下澤達雄先生の臨床検査かわら版 「炎症の検査」

 炎症って、名前からしてこわいですね。体の中で火事が起きているみたいです。一定の状態で維持されている体の中で炎症が起こるというのは、危険信号を発している、つまり消防車がサイレンを鳴らしているような状態です。さまざまな病気の発症を教えてくれる炎症の検査について紹介します。

監修

国際医療福祉大学医学部 臨床検査医学 主任教授

下澤 達雄 先生(しもさわ・たつお)

2017 年より現職。
専門は高血圧学、臨床検査医学、内分泌学、腎臓病学。
日本高血圧学会理事、日本心血管内分泌代謝学会理事、日本クラリネット協会副理事長などを務める。「子どものころからクラリネットを吹いています。
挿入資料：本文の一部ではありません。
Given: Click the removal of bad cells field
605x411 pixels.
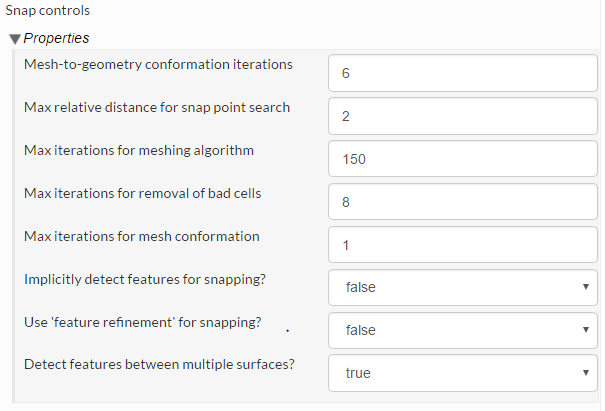Looking at the screenshot, I should 463,202.
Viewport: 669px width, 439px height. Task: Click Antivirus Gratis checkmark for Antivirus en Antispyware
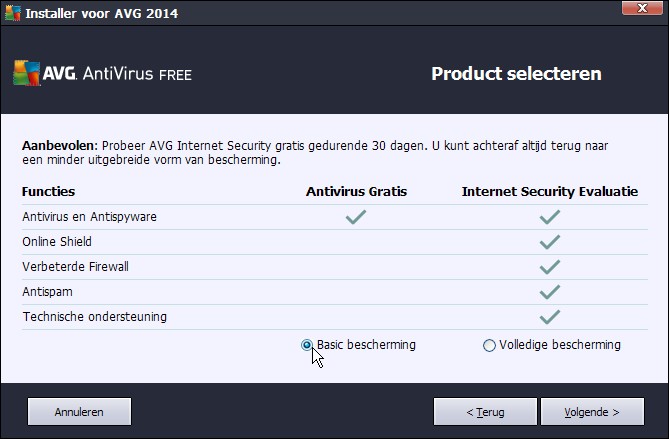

ストレスの多いときにはゆっくりと音楽を聴いてリラックスしています」とのこと。

 臨床検査では、体の中で何が起こっているのかを知ることができます。体の中で炎症が起こっていれば、血液検査でその程度を数値化できます。検査項目としては血沈けっちん、CRP、白血球数を調べます。
 血沈は、赤血球が試薬の中をどれくらいの速さで沈殿していくかをみる検査です。1897 年に発明され、120 年以上の歴史がある検査です。1 時間でどれくらい沈むかをみるため、採血後結果が出るまで1 時間かかりますが、大掛かりな機械を必要としないので、どこでも簡単に行える利点があります。
 しかし、血沈は炎症だけでなく貧血でも値が高くなります。また、炎症が強くて血液が固まりにくい状態になると血沈の値は低くなるため、その結果の解釈には注意が必要です。
 CRPとは、炎症が起こっている場合に血液中に出現するたんぱく質で、大きな測定器で測定します。炎症があると、肝臓で急激につくられます。基準値以下の値でも、小さな上昇が長く続くと動脈硬化や心筋梗塞を起こすことがわかっています。そのため、将来の健康予測にも使われます。
 コロナによる肺炎やそのほかの感染症では、基準値の10 倍、20 倍と高くなります。この数値が感染症の重症度を反映するため、治療法を決めたり、退院の目安にしたりします。
 ただ、CRP も万能の指標ではなく、免疫反応が低下するような病態(白血病など)があると、炎症が強くてもCRP 値が上昇しないことがあります。
 白血球数は、細菌感染や炎症が強くて副腎からステロイドホルモンが大量に分泌されると上昇します。このほかにも炎症時に上昇する因子はありますが、臨床検査で広く使われるのはこの3つです。

 喫煙、塩分の取り過ぎ、脂質の取り過ぎが炎症を起こすことも知られています。
 日ごろから生活を見直して、体の中で火事が起こらないようにしましょう。